## THE TASK
In the entries below, begin at the line with "Where should I" and stop after the line with "Select the center alignment icon"; output those lines exactly and omit the pictures.

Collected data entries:
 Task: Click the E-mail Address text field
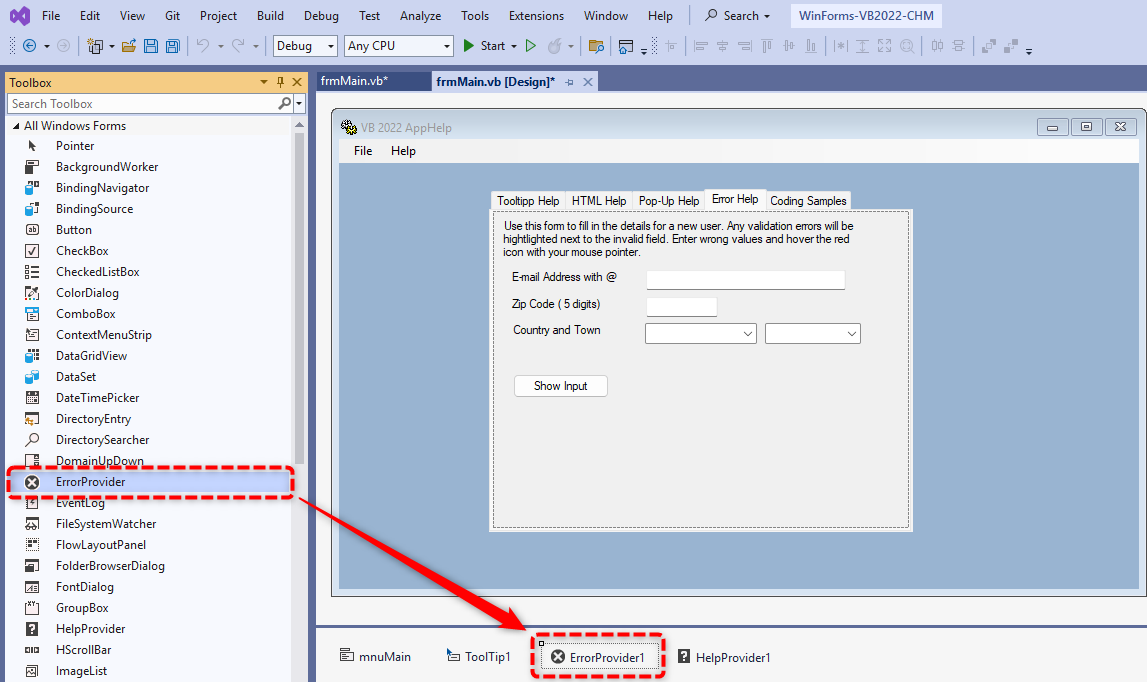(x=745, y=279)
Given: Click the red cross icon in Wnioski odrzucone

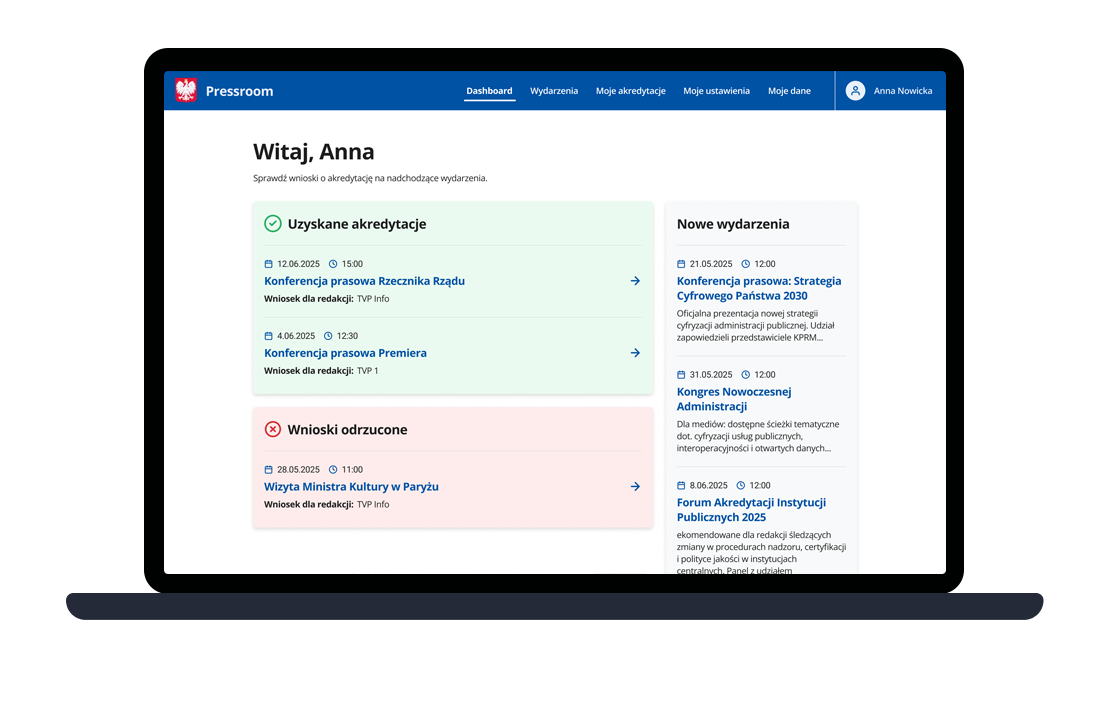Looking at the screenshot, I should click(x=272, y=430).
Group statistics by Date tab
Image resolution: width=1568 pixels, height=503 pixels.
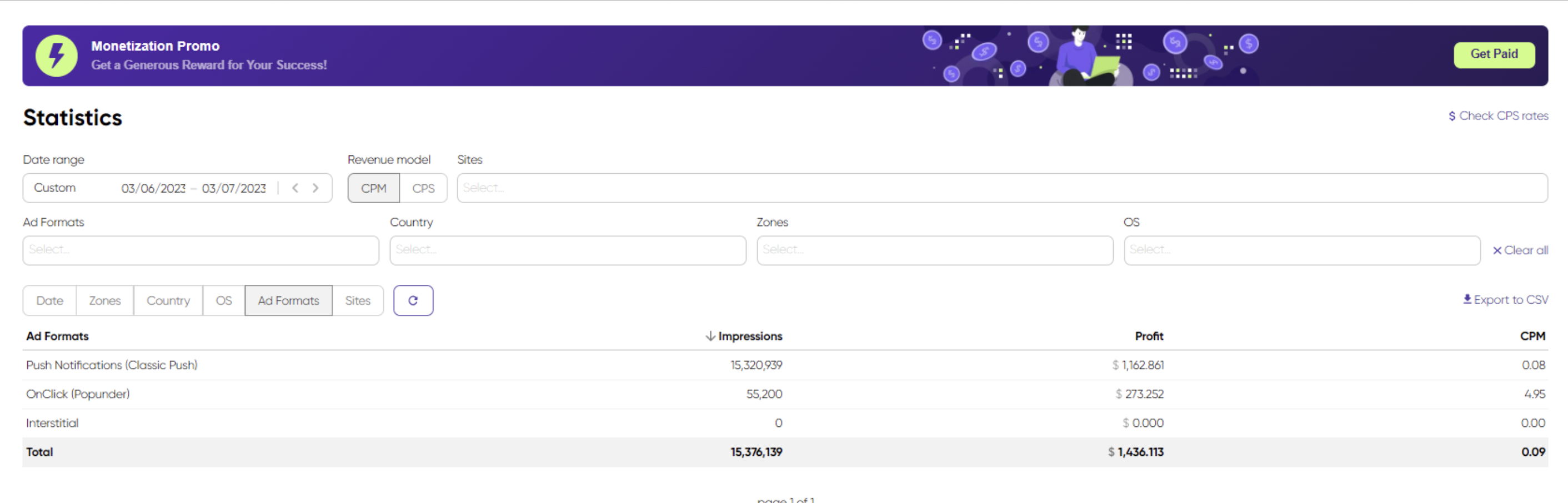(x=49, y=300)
--
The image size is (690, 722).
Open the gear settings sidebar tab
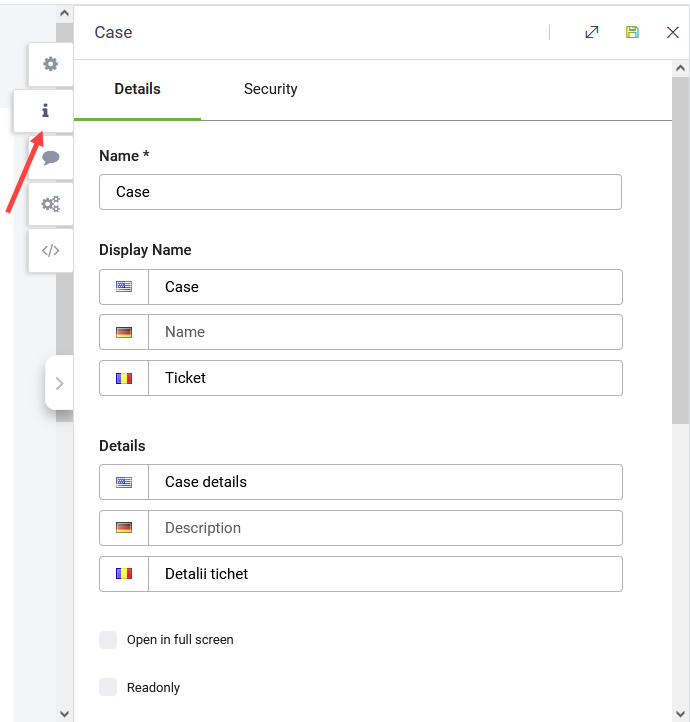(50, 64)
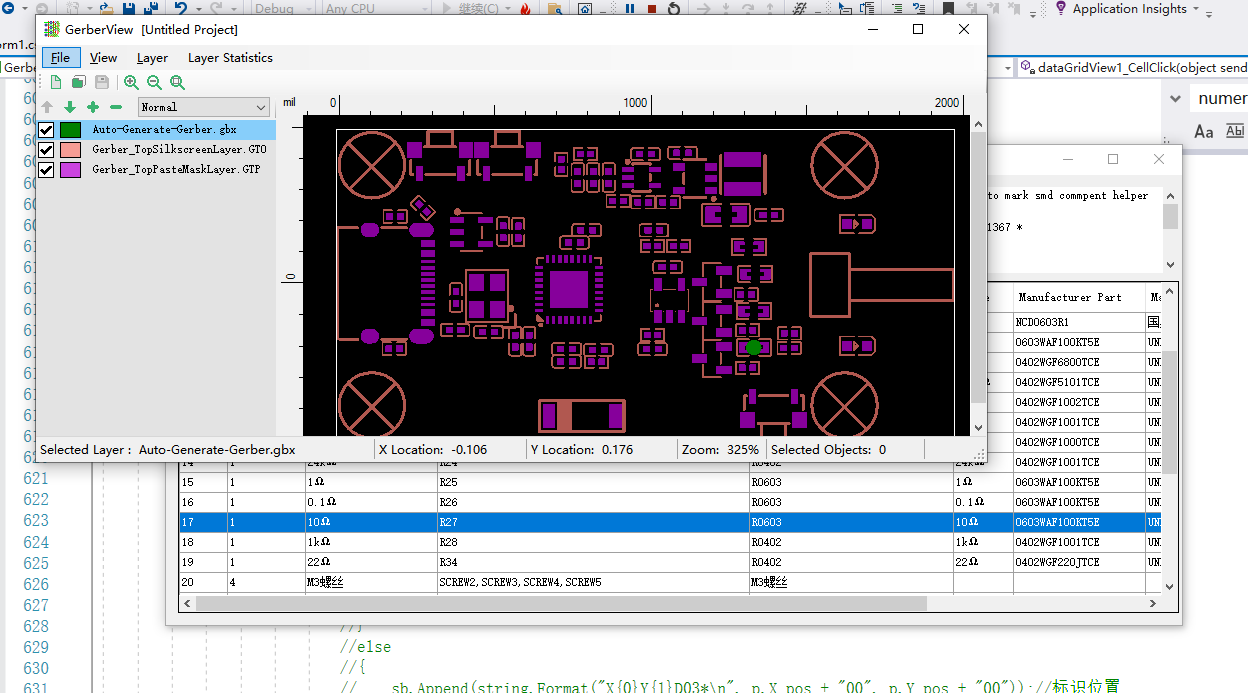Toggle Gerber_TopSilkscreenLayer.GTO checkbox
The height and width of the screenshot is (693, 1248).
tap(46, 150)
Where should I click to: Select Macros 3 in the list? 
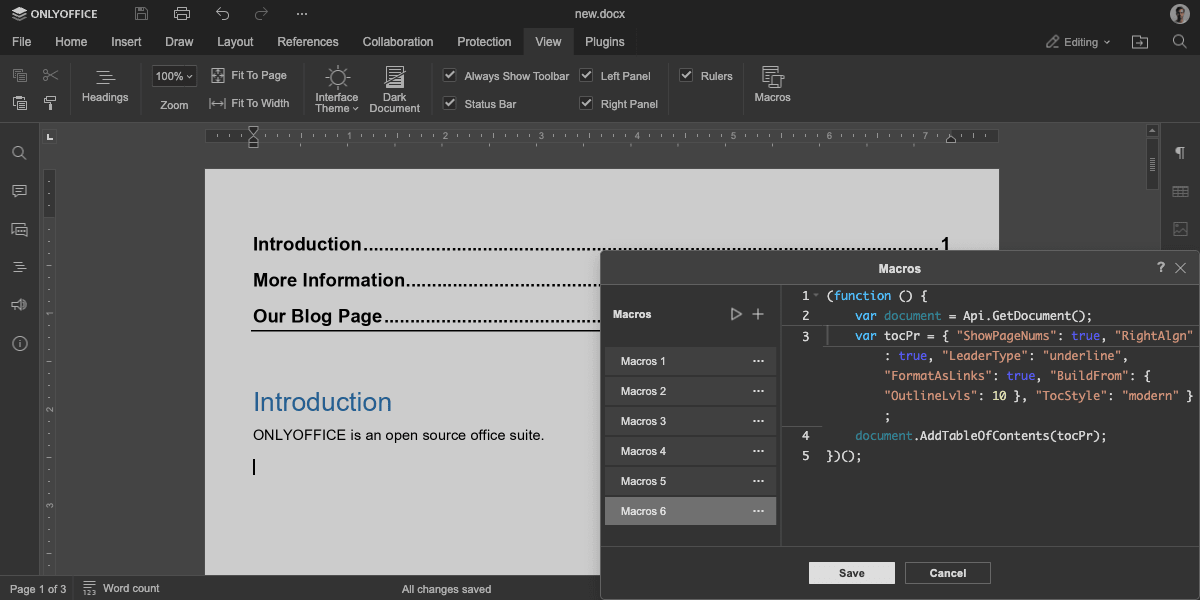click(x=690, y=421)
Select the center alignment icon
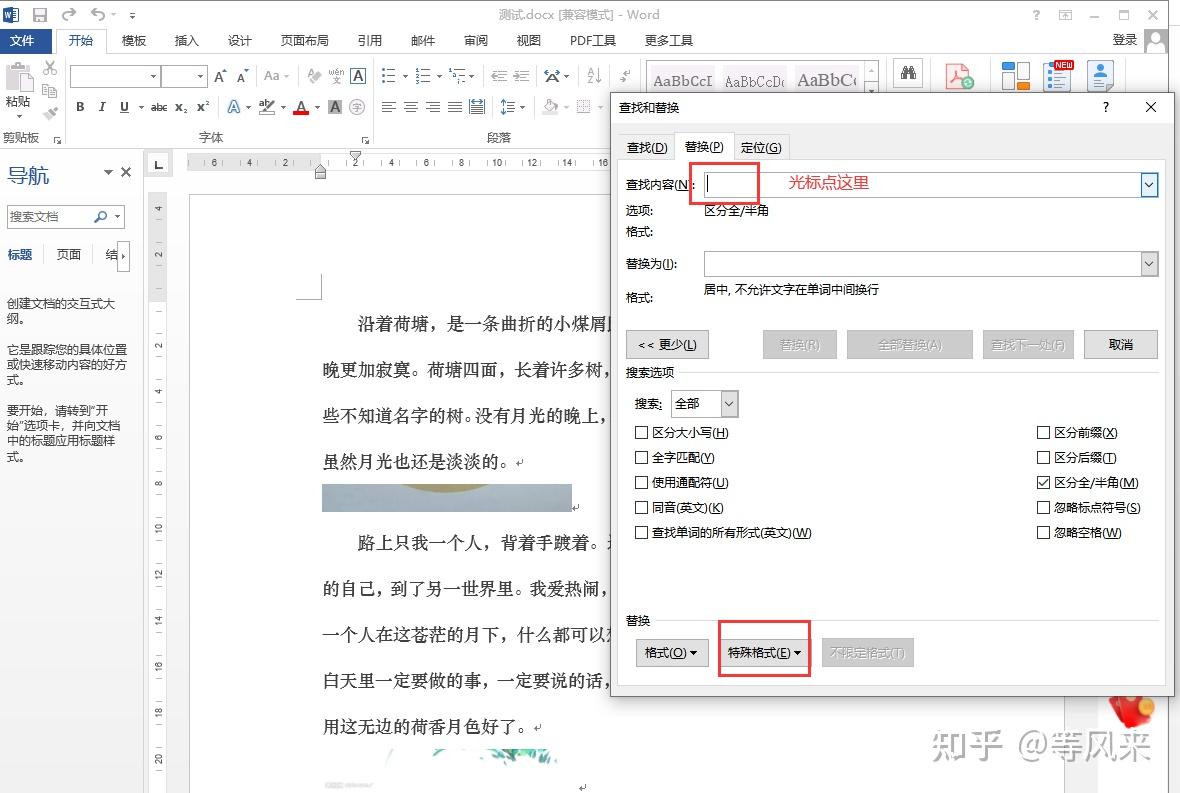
--
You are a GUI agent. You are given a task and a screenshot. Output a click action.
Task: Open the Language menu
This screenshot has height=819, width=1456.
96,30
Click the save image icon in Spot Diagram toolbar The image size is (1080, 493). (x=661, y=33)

## EXERCISE SOLUTION
Where should I click to: Select Macros 3 in the list? 
click(x=690, y=421)
Select the center alignment icon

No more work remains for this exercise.